Mana non solo può vantare un sound impossibile da definire in un sol colpo, ma si è anche emancipato da riferimenti ed estetica che all’altezza del debutto sull’etichetta di Kode9 potevano mettergli il sale sulla coda, confinarlo dentro i ranghi di un HD sound in perenne evoluzione, in rincorsa del suo esigentissimo pubblico, alla perenne ricerca del future sound, di cambi di registro rispetto al puntillismo di un Lorenzo Senni, alla guerra iperreale dallo schermo del PC di Fatima Al Qadiri, ai pad glitchati del post-grime, agli alieni brufolosi di Oneohtrix Point Never (Soaking In Water) e così via. Non che queste fascinazioni non si possano spendere anche qui (sentitevi Swordmanship e sarete catapultati in un Giappone del medioevo prossimo venturo, mettete in cuffia Talking / Choking  con la voce filtrata dello stesso Mana e respirerete nuove sensibilità pop-digitali nella Age Of…), eppure non renderemmo piena giustizia a un disco denso di ben altri rimandi e profondità. A tratti pare di avere più a che fare con le opere multimediali dei Residents (Solo), il pungente senso per la sinfonia di Šostakovič (Leverage For Survival) e il minimalismo di Steve Reich (Instinction), che non con la solita “compagnia delle indie ecologiche dell’antropocene” alle prese con un nuovo, pomposo, concept post-strutturalista.

Mana ha pensato un disco fortemente immaginifico, di quelli che ti metti a cercarne una componente visiva, un fumetto perché no, come ha fatto Murlo per il suo ultimo lavoro, o un volume con tanto di universo visivo ad hoc associato ad ogni brano come hanno progettato i C’Mon Tigre. Di suo, omaggiando una tradizione tutta italiana, il producer torinese preferisce la futuristica linea che vediamo in azione nel clip relativo Solo, ma non è proprio qualcosa che appaghi la fame di multimedialità dell’ascoltatore contemporaneo, drogato di videogame in soggettiva e stanco di polpettoni hollywoodiani sui supereroi.

Immaginiamo che la maschera in copertina sia quella di un Dio Esterno piuttosto che di un Gods Of War, anche perché Seven Steps Behind preferisce rimanere un enigma. Sette passi indietro rispetto a cosa? Un potente veleno? Il nirvana? Un valore atteso? In molte culture antiche il numero 7 indicava completezza e se c’è qualcosa che viene da pensare ad ascolto concluso è proprio questo.

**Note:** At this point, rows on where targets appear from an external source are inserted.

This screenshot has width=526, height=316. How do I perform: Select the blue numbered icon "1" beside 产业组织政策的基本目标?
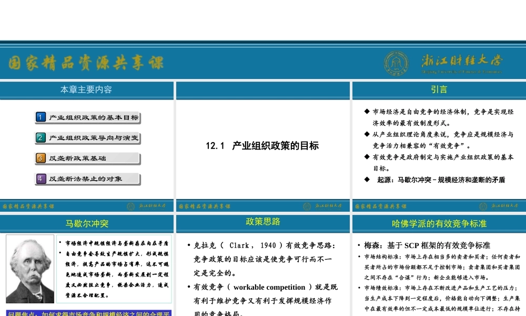[41, 116]
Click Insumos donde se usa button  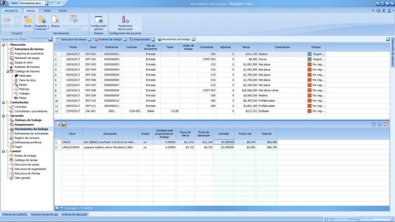tap(44, 214)
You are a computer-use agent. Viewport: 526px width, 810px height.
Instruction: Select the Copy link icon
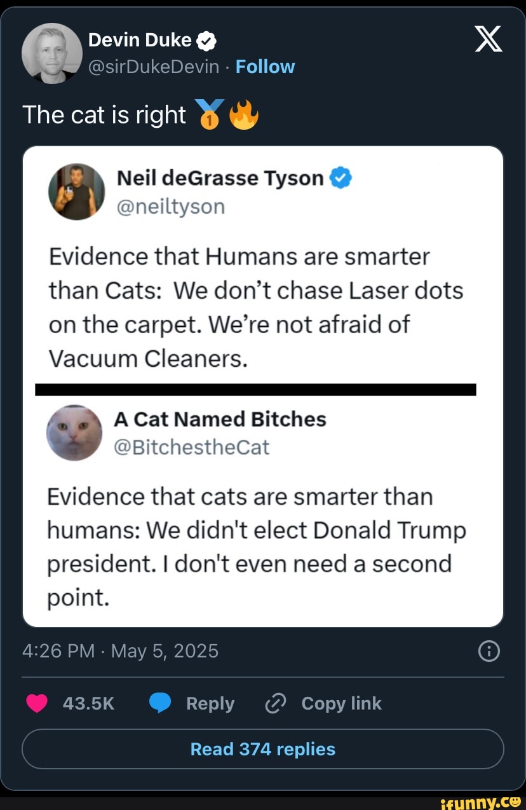click(x=274, y=703)
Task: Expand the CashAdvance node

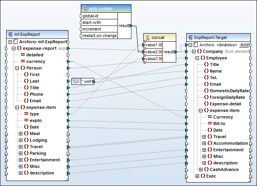Action: pos(201,169)
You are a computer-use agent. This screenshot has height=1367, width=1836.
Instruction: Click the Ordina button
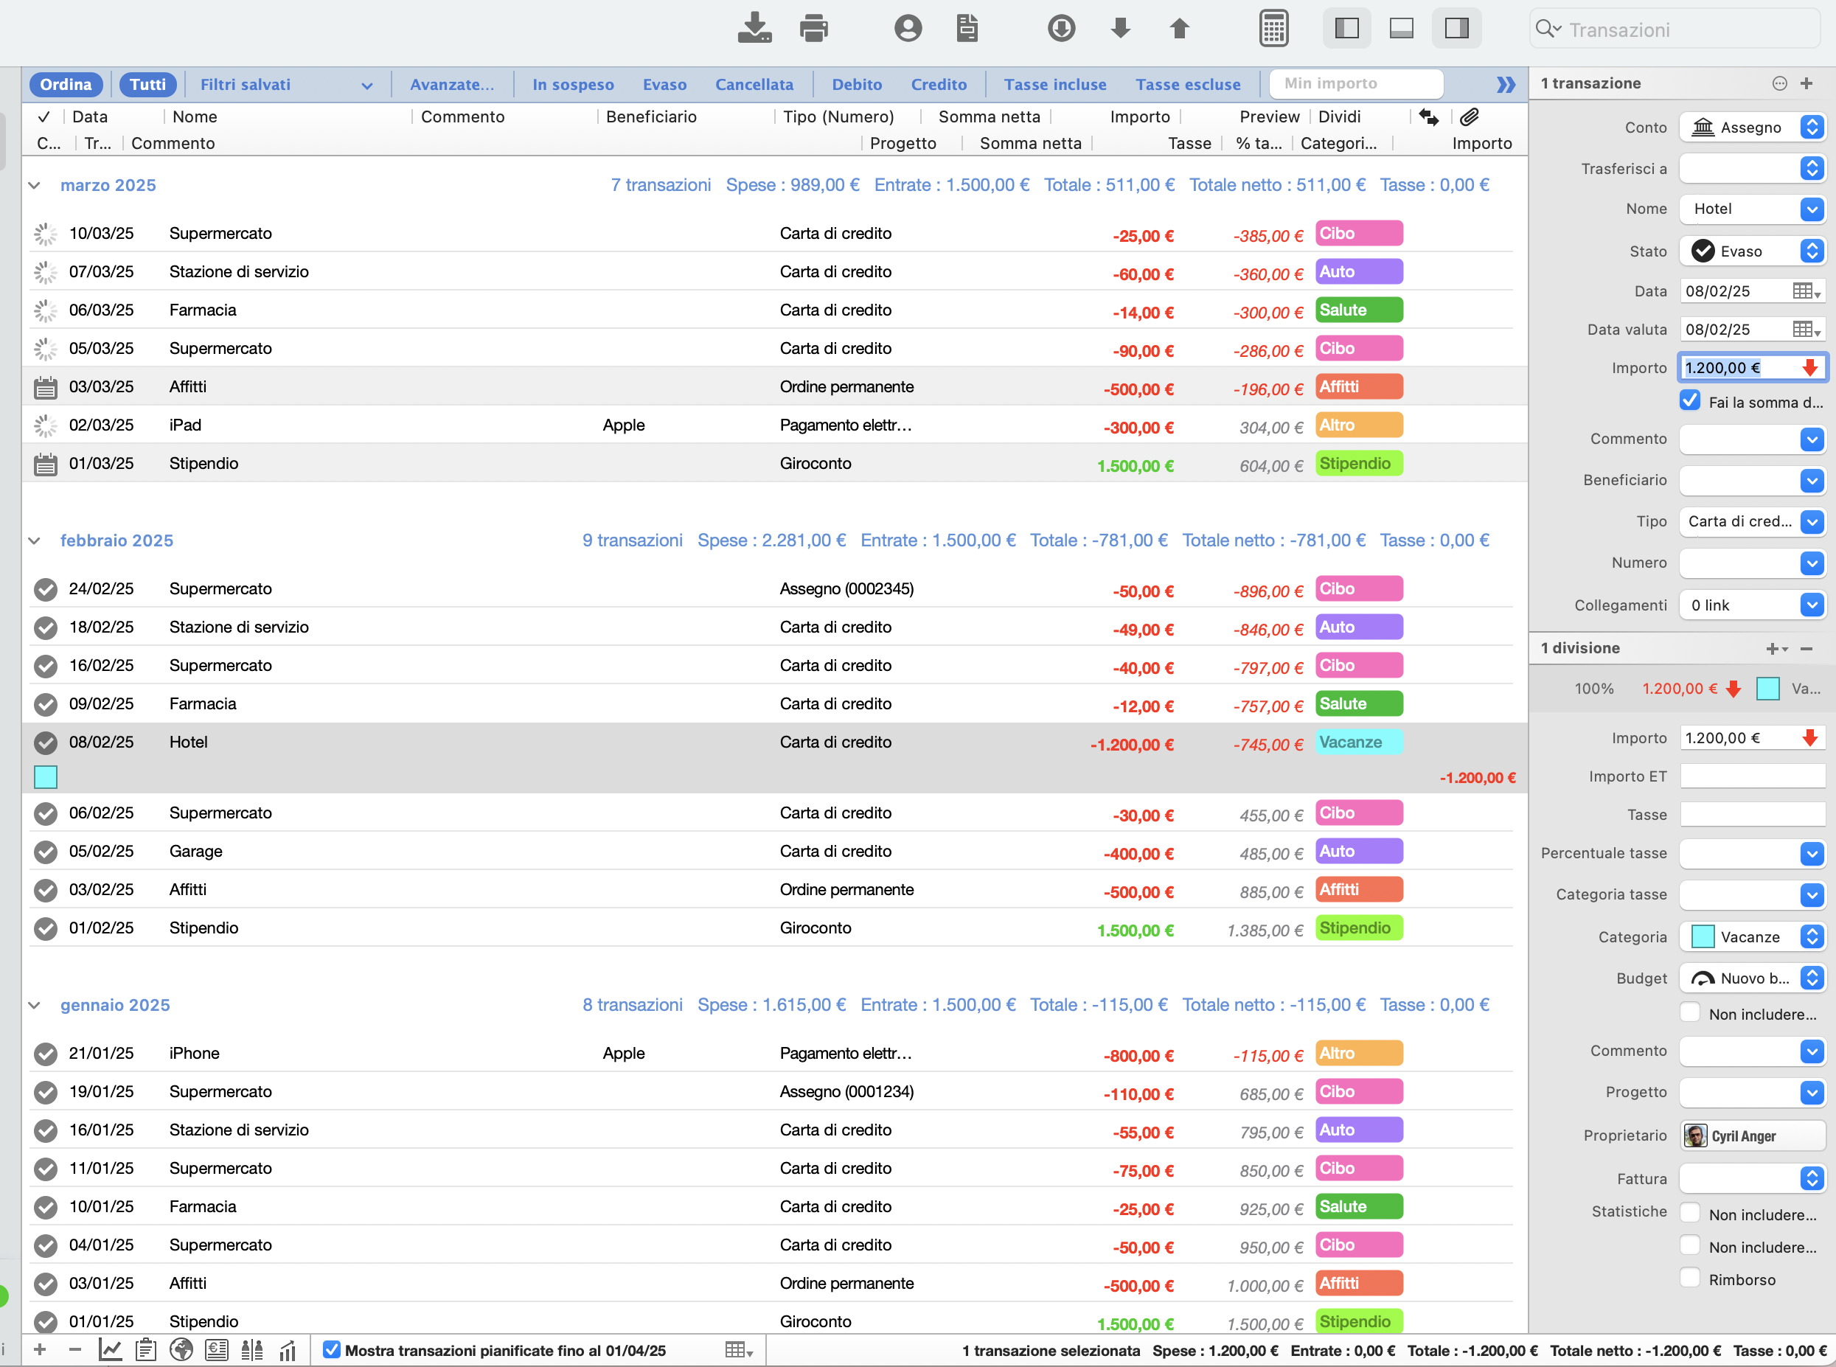[x=66, y=84]
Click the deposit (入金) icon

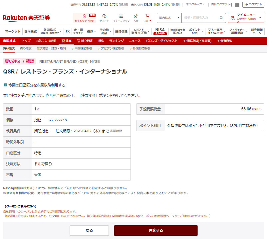tap(136, 16)
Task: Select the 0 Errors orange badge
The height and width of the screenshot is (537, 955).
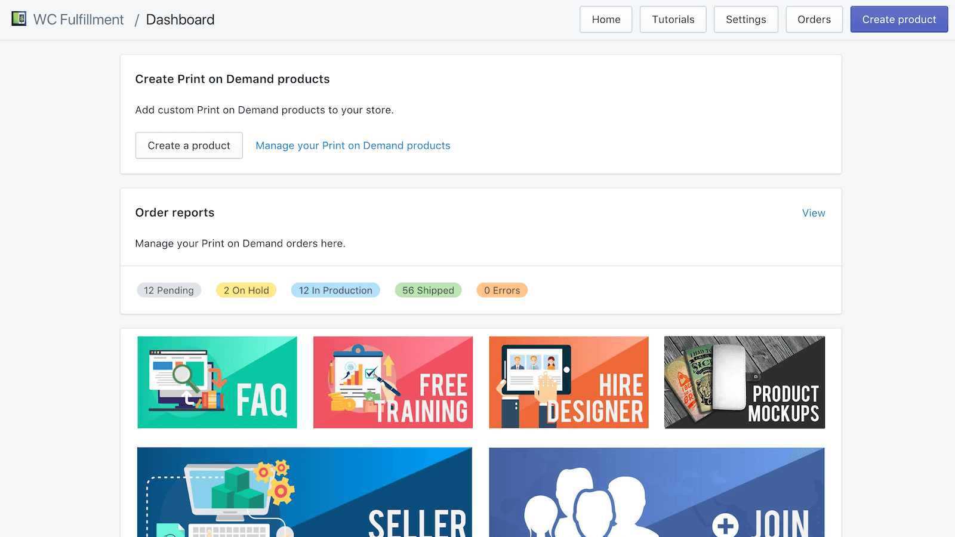Action: [502, 291]
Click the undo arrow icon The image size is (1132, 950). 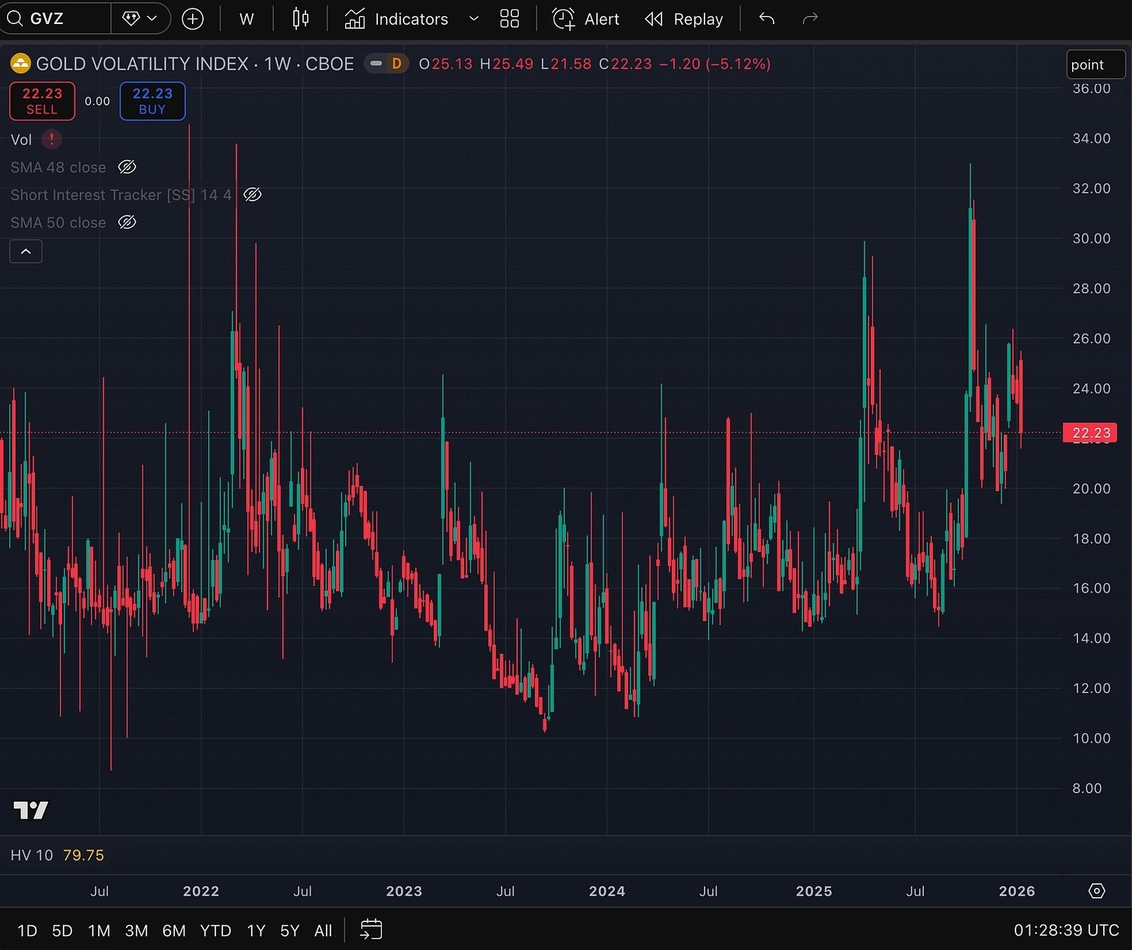point(766,19)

Non esaurisce (per fortuna) il campo delle possibilità rispetto alle variabili messe in campo, ma ne esplora una complessità di spazi, fascinazioni, timbriche. Cinema, teatro, pantomima, passato, presente, futuro. Antichi manufatti provenienti da un futuro prossimo venturo. Spetta a noi decifrare il cifrario sonoro. Ed ecco che parte il repeat dell’album.